◆ **TASK GOAL**
Can you turn the items below into a numbered list, leaving out the blank lines?

....................

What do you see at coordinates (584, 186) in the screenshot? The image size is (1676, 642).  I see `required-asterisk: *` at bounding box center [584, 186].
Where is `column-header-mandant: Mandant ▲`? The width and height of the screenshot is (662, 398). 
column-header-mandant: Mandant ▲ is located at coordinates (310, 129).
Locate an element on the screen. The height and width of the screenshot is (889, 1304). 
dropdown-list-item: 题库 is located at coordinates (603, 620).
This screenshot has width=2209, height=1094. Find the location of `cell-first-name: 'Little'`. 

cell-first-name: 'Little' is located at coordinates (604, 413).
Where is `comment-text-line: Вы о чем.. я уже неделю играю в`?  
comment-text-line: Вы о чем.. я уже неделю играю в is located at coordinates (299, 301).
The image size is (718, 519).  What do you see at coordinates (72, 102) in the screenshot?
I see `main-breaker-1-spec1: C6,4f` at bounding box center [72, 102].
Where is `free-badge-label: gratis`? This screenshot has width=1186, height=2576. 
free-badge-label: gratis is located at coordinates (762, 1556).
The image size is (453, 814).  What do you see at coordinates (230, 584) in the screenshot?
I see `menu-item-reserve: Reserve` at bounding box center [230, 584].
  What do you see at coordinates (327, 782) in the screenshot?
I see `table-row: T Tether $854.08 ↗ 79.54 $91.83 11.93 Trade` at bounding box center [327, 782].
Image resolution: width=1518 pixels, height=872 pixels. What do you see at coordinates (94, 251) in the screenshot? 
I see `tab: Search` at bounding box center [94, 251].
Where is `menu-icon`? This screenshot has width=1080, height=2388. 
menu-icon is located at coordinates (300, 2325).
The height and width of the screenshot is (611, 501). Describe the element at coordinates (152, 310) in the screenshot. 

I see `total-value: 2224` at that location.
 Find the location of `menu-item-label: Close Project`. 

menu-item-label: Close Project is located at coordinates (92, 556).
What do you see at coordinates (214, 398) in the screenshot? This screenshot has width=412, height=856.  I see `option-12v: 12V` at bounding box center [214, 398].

....................

◆ **ANSWER TO THE EXERCISE**
1. What do you see at coordinates (584, 186) in the screenshot? The image size is (1676, 642).  I see `required-asterisk: *` at bounding box center [584, 186].
2. Where is `column-header-mandant: Mandant ▲`? The width and height of the screenshot is (662, 398). 
3. column-header-mandant: Mandant ▲ is located at coordinates (310, 129).
4. Locate an element on the screen. The height and width of the screenshot is (889, 1304). 
5. dropdown-list-item: 题库 is located at coordinates (603, 620).
6. This screenshot has width=2209, height=1094. Find the location of `cell-first-name: 'Little'`. 
7. cell-first-name: 'Little' is located at coordinates (604, 413).
8. Where is `comment-text-line: Вы о чем.. я уже неделю играю в`?  
9. comment-text-line: Вы о чем.. я уже неделю играю в is located at coordinates (299, 301).
10. The image size is (718, 519).  What do you see at coordinates (72, 102) in the screenshot?
11. I see `main-breaker-1-spec1: C6,4f` at bounding box center [72, 102].
12. Where is `free-badge-label: gratis`? This screenshot has width=1186, height=2576. 
13. free-badge-label: gratis is located at coordinates (762, 1556).
14. The image size is (453, 814).  What do you see at coordinates (230, 584) in the screenshot?
15. I see `menu-item-reserve: Reserve` at bounding box center [230, 584].
16.   What do you see at coordinates (327, 782) in the screenshot?
17. I see `table-row: T Tether $854.08 ↗ 79.54 $91.83 11.93 Trade` at bounding box center [327, 782].
18. Image resolution: width=1518 pixels, height=872 pixels. What do you see at coordinates (94, 251) in the screenshot? 
19. I see `tab: Search` at bounding box center [94, 251].
20. Where is `menu-icon`? This screenshot has width=1080, height=2388. 
21. menu-icon is located at coordinates (300, 2325).
22. The height and width of the screenshot is (611, 501). Describe the element at coordinates (152, 310) in the screenshot. 
23. I see `total-value: 2224` at that location.
24.  Find the location of `menu-item-label: Close Project`. 
25. menu-item-label: Close Project is located at coordinates (92, 556).
26. What do you see at coordinates (214, 398) in the screenshot? This screenshot has width=412, height=856.  I see `option-12v: 12V` at bounding box center [214, 398].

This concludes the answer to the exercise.